Glial cells appear to be a pivotal component of the neuroinflammatory process, and it is known that this type of cell, in the spinal cord, reacts to peripheral nerve injury and inflammation by activation, proliferation, and by releasing messengers that contribute to pathological pain. Glial cells participate in synaptogenesis and maintenance of synaptic activity and expression of receptors, transporters, ionic channels, at least through the release of neurotrophins such as NGF [44–46].
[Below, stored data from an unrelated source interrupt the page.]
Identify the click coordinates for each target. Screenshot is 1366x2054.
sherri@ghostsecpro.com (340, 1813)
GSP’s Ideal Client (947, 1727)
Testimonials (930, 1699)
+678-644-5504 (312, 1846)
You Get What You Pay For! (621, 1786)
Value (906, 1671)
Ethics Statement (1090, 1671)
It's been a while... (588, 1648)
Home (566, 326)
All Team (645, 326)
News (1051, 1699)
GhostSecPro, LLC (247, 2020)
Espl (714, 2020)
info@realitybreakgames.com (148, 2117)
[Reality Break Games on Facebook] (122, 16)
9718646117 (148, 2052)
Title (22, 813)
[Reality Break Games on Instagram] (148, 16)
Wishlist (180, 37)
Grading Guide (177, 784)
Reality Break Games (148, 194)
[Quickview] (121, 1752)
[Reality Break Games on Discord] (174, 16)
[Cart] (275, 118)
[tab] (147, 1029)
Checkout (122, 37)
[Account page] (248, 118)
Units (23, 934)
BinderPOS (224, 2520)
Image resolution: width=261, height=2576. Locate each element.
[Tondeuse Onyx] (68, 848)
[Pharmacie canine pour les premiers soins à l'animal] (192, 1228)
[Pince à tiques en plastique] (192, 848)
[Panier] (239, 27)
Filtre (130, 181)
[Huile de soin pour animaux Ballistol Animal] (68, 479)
In summary, our data reveal a reversal of the NGF and GFAP increase in DRG by NM treatment in CCI animals. On the other hand, we observed the involvement of GFAP only in spinal cord. We also demonstrated that NM sessions are able to improve behavioral responses, providing evidence of the importance of NM in restoring the changes caused by CCI injury, which contribute to neuropathic pain behavior. These findings suggest that NM reverses the nociceptive behavior of neuropathic animals, and suggest the involvement of glial cells and NGF in such an effect.